“Trees that are slow to grow bear the best fruit.” ― Molière
Patience, as they say, is a virtue. Patience allows you to be more peaceful, more kind, more understanding, and more joyful. Patience allows you to slow down and enjoy the moment you are in. According to Essential Life Skills, cultivating patience reduces stress levels and makes you a happier, healthier person; results in better decision making; helps develop understanding, empathy and compassion; and helps you to understand and appreciate the process of growth.
Of course, there are times when patience is not warranted, such as in emergency situations, but often so much of what we perceive to be an emergency is really not so urgent in the larger picture. I’ve had moments when I’ve been rushing around trying to get everyone out of the house on a self-imposed time table, only to find myself angry when no one else was even remotely upset and there was really nothing to be angry about.
But I don’t want to do that any more.
Which is why this month, I am going to work on cultivating patience (For a beautiful story on another mother who made a similar decision read, Hands Free Mama’s post, The Day I Stopped Saying Hurry Up).
In her article, Cultivating Patience: A Practice That Becomes Its Own Reward, Ker Cleary, a practitioner of contemplative psychology, explains that the practice of patience involves a shift in our perspective. She explains that “Patience comes from having confidence – born of awareness, practice, and experience – that the storm will pass, and that if we ride it out, all will be well again.”
She notes that, with practice, patience comes more easily.
And so this month I will practice.
Week 1: Determining When You are Impatient and Why
In her post, 6 Pointers for Practicing Patience, Dani Dipirro of Positively Present, suggests noticing reoccurring situations that test your patience and then asking why you are impatient at those times.

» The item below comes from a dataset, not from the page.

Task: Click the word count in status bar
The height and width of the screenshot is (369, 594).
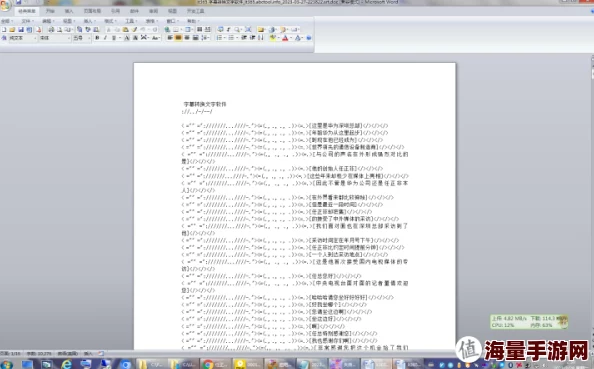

While we can’t always predict when we will become impatient, we may be able to notice that we have less patience in certain situations such as driving in traffic, juggling multiple responsibilities at work or during dinner time at home, or when we are running late.
Once we become aware of these situations, we can more consciously cultivate patience by taking deep breaths, repeating helpful mantras, practicing mindfulness, or any other technique that works for us. In the above referenced post, Dani also suggests asking yourself why you are impatient, so that you can address the reason or simply acknowledge it as a way to bring more mindfulness, and patience, to the situation. Before beginning the week, I can already think of a few regularly occurring situations that will be great opportunities to practice patience.
Week 2: Releasing Attachment to the Outcome
In her post, Four Steps for Cultivating Patience, spiritual teacher Barb Schmidt, advises readers to “release the expectation that everything will go as planned or that people will do what you expect them to do.” In order to cultivate patience, she also recommends that we “make an intention to begin letting go of your expectations and replacing them with preferences.”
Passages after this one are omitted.